Una impostazione ingenua, forse, ma nobilmente laica: nessuno può imporre la propria volontà agli altri e nello stesso tempo nessuno si può sottrarre alla volontà della maggioranza del partito al quale appartiene.
L’idea che questa tradizione abbia intrapreso un dialogo costruttivo diretto allo sviluppo di convergenze trascendenti con riferimento alle ideologie ma convergenti per quanto riguarda i valori – se si sono ben comprese le dichiarazioni di Zingaretti e Di Maio, criptiche come una risposta della sibilla cumana a un quesito sul compromesso storico – con il post movimento fa riflettere.
Riflettere, naturalmente, è un eufemismo.

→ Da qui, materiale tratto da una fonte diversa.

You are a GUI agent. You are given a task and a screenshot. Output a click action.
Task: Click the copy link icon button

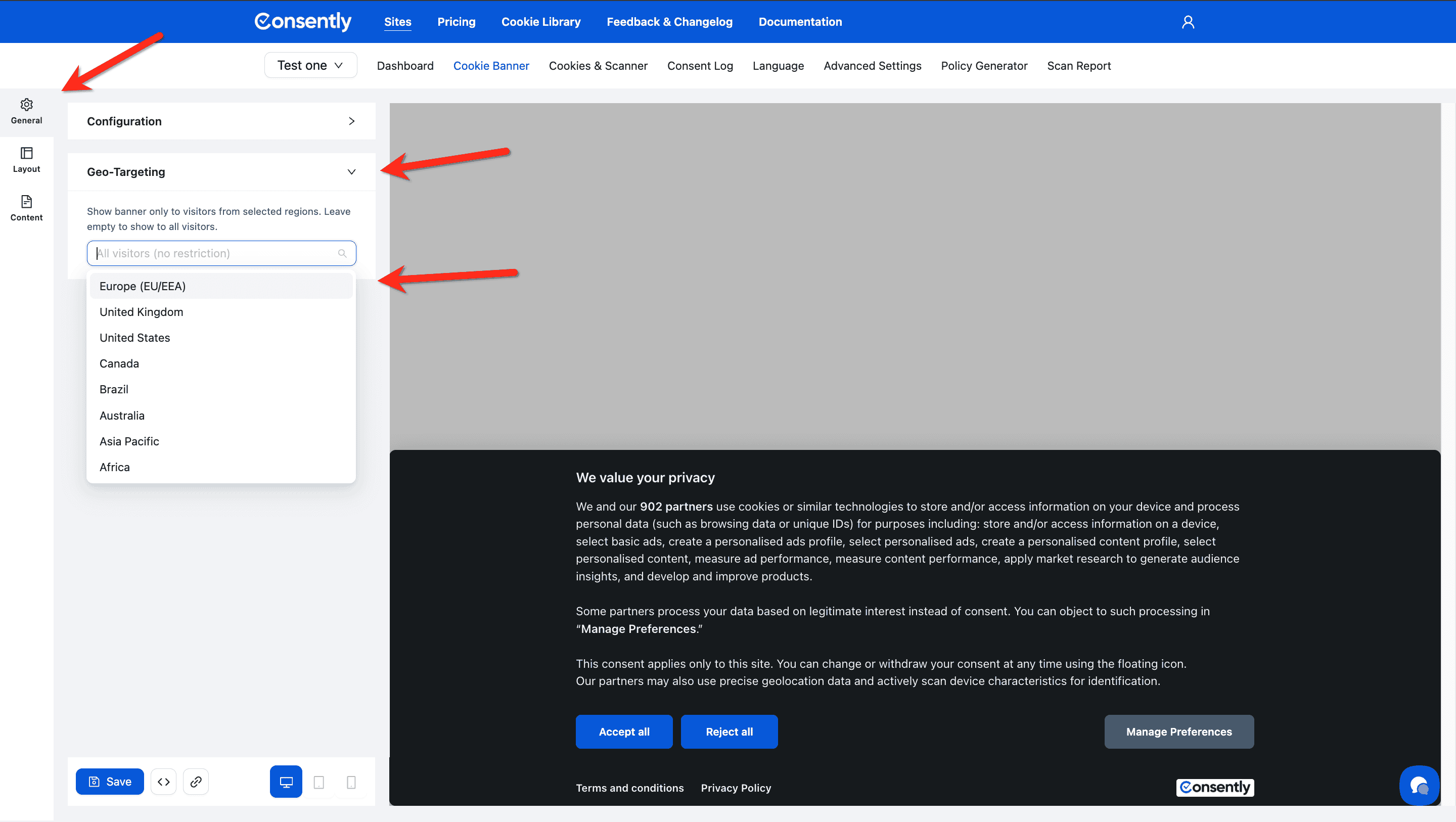point(196,781)
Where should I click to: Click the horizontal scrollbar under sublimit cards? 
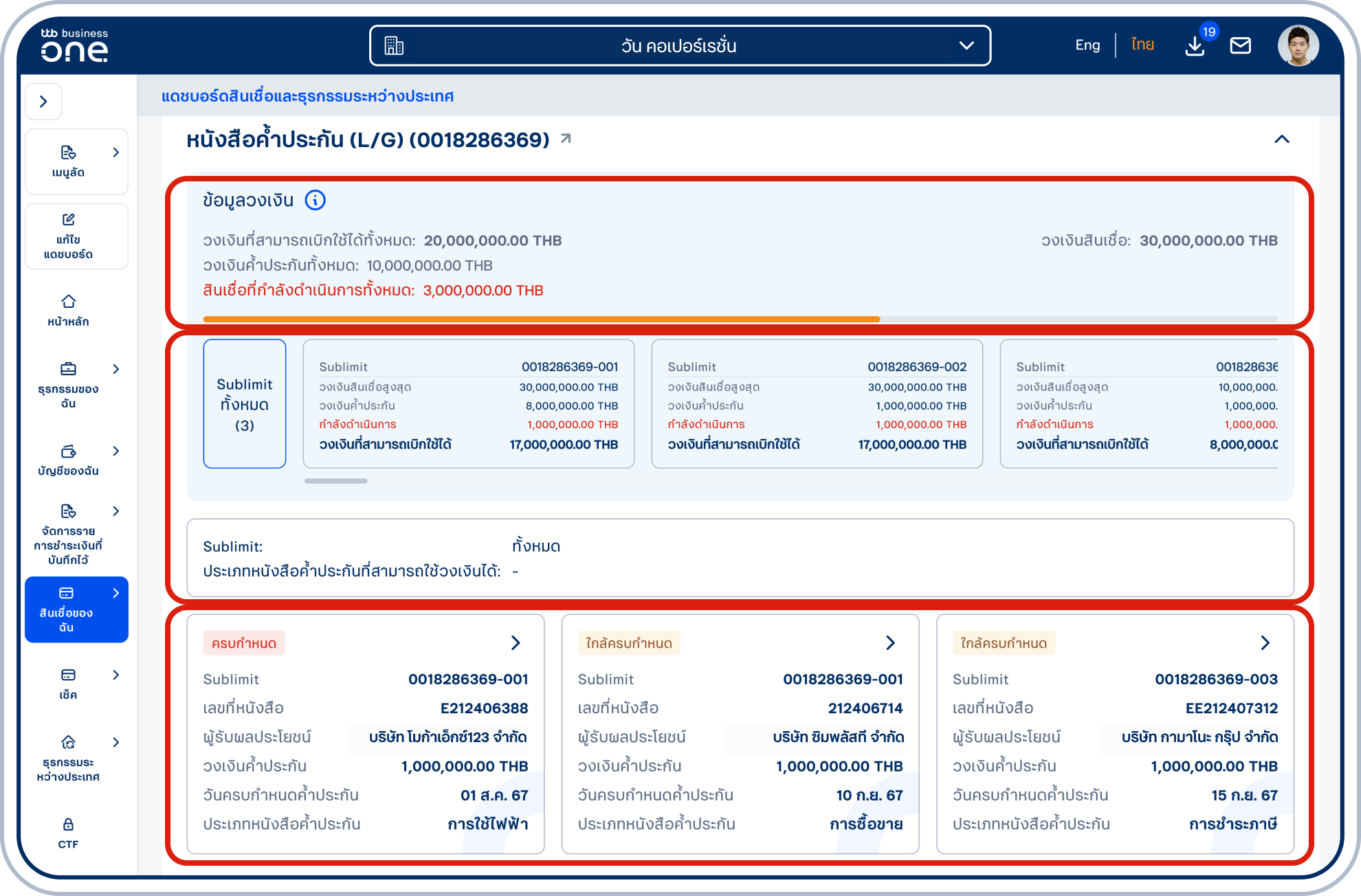336,481
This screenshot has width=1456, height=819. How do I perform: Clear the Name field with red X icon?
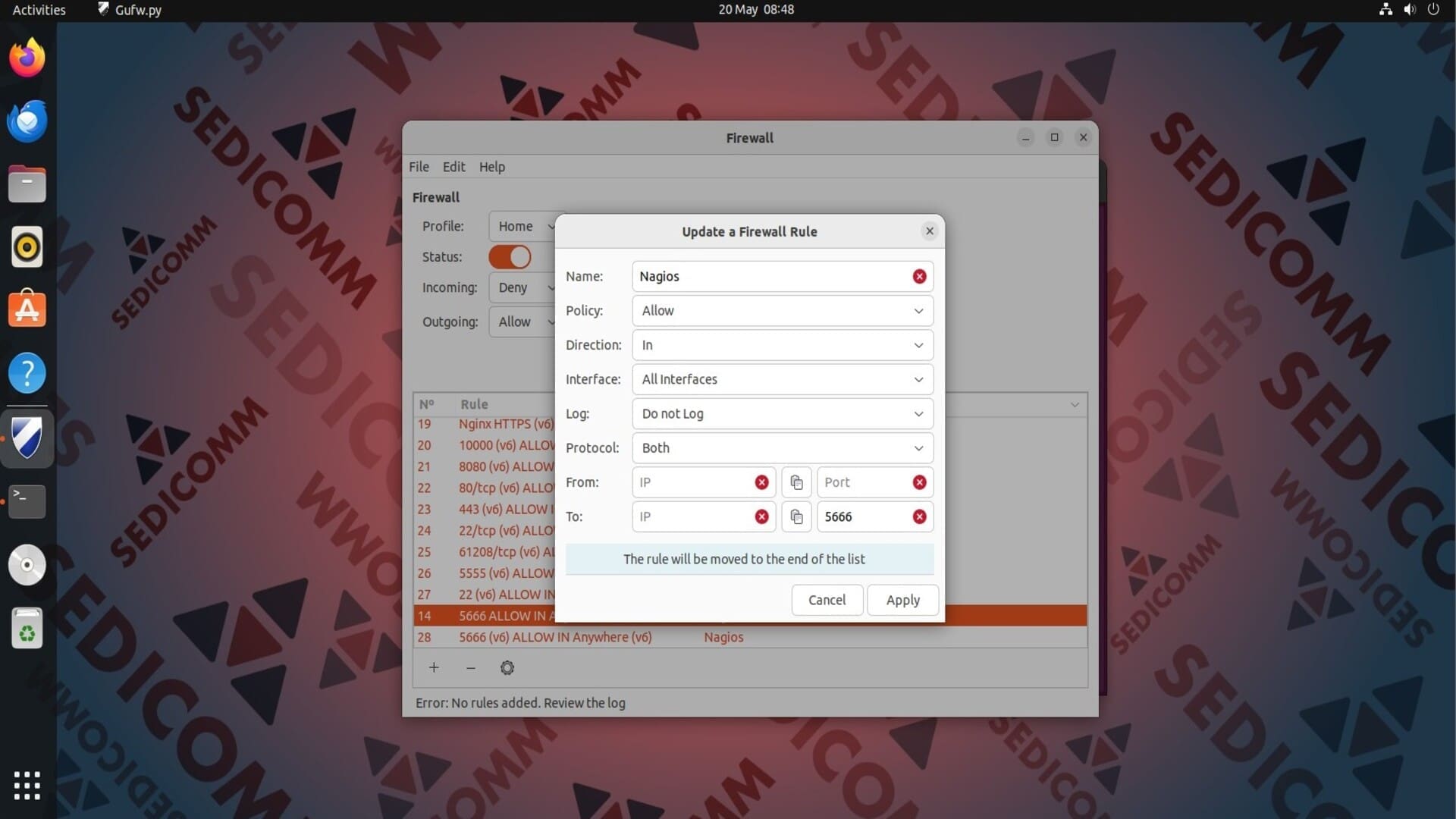point(919,277)
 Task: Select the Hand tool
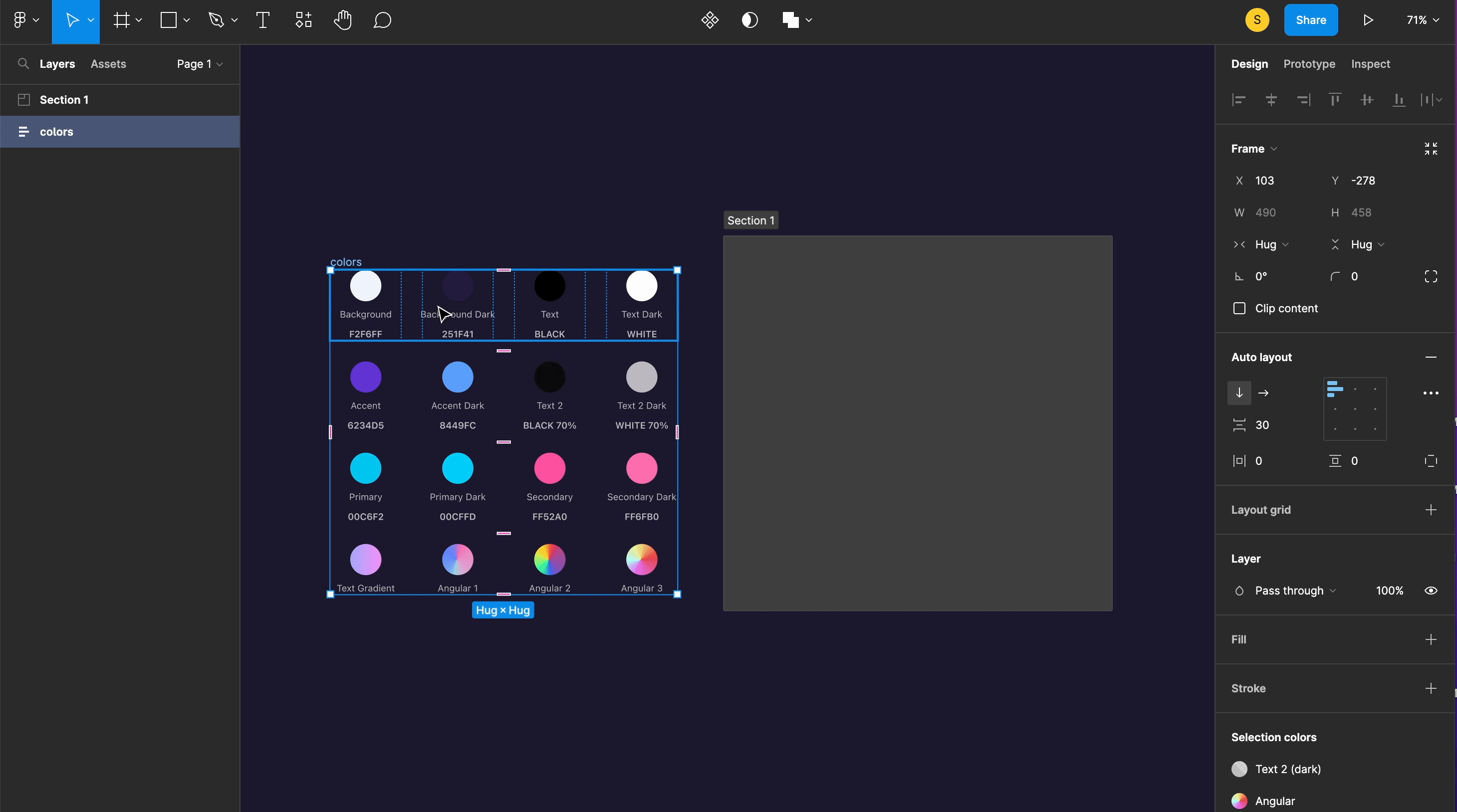[343, 20]
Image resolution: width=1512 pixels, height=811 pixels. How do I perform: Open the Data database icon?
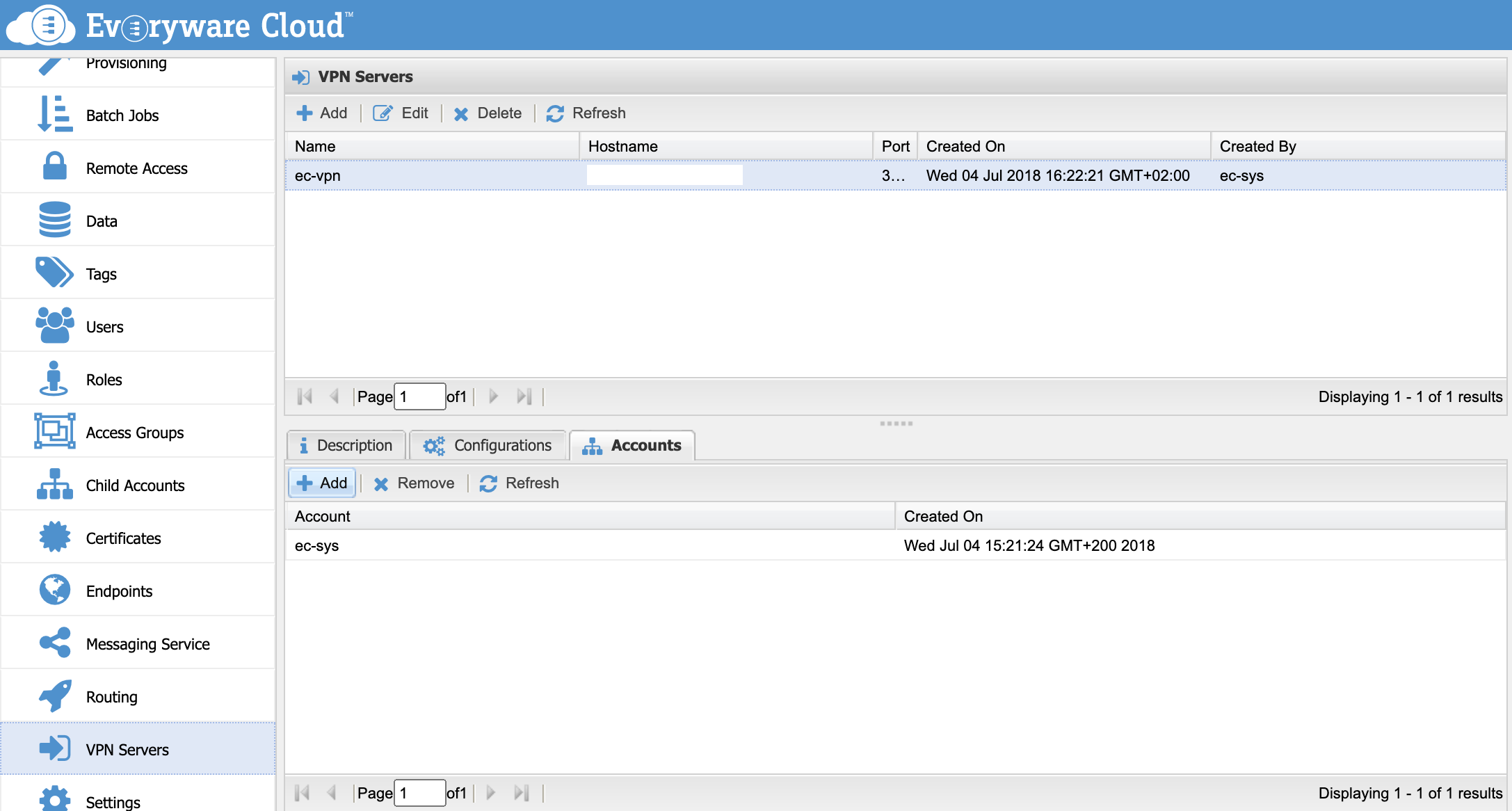pyautogui.click(x=54, y=220)
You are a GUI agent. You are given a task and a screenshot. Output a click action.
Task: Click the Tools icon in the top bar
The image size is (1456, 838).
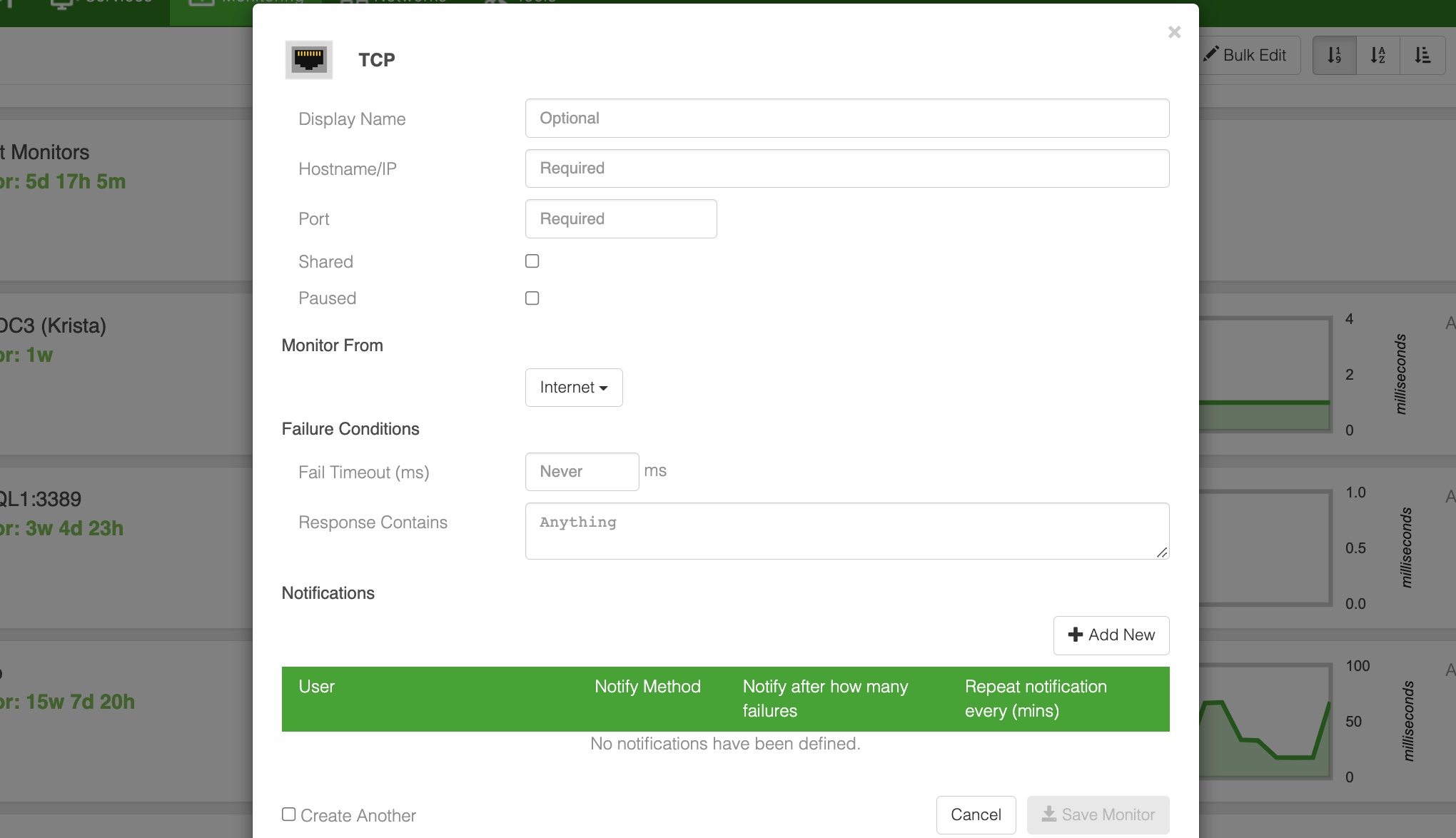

Il post movimento fonda le proprie decisioni su una visione massimalista del principio maggioritario. I suoi organi indicono una consultazione: decidono quando si terrà e quale sarà il quesito su cui gli elettori dovranno esprimersi con un si o un no. A quel punto decide il voto di chi c’è c’è malgrado la formulazione del quesito influenzi non poco la risposta mentre la decisione sul tempo della consultazione influenza la partecipazione.
Si tratta di un plebiscito indistinto che rammenta il processo a Socrate piuttosto che l’assoluzione di Barabba.
E’ tutto qui il problema? Se questo fosse il problema, si potrebbe osservare che l’autonomia dei partiti politici organizzare diversamente la propria democrazia interna e che è nella logica della firma di governo parlamentare vedere soggetti ontologicamente diversi stringere alleanze che talvolta possono risultare particolarmente solide.
La questione riguarda il tipo di politiche che il non movimento può elaborare. Una logica referendaria di costruzione del consenso è nemica di politiche di lungo respiro che hanno bisogno di elite ben radicata nella loro legittimazione politica ed ideologica.
La Repubblica della ricostruzione post pandemica per ora non ha visto altro che slogan, provvedimenti normativi incomprensibili anche per gli addetti ai lavori e un diluvio di finanziamento a pioggia assolutamente insensibili al merito dei beneficiati.
È la naturale conseguenza di un sistema di costruzione del consenso che parte dal basso e l’alleanza fra un partito democratico mai corso orfano di ideologie e carisma e il non movimento degli scontenti incontentabili non è in grado di fare molto di più di quello che ha fatto sinora.
Tutto questo rammenta le discussioni fra D’Alema e Amato, Turco e Bertinotti intorno alla possibilità di costruire un soggetto dopo sinistra che potesse unificare la tradizione socialista che era stata appena spazzata via da una tempesta giudiziaria che andrebbe indagata con serenità di storici, i post comunisti in cerca di una identità come transgender a cui è stata sbagliata l’operazione e i vetero comunisti fermi al 1956 ma in realtà più nostalgici di un missino a Predappio.
L’unica cosa che so può imparare da quel periodo è che tradizioni diverse possono dialogare ma non confondersi. Il partito democratico però non può dialogare con un post movimento costretto a ricorrere gli scontenti incontentabili per non scomparire quando la rappresentanza del Parlamento sarà ridotta di un terzo di gioco elettorali assomiglieranno a una roulette per ipovedenti.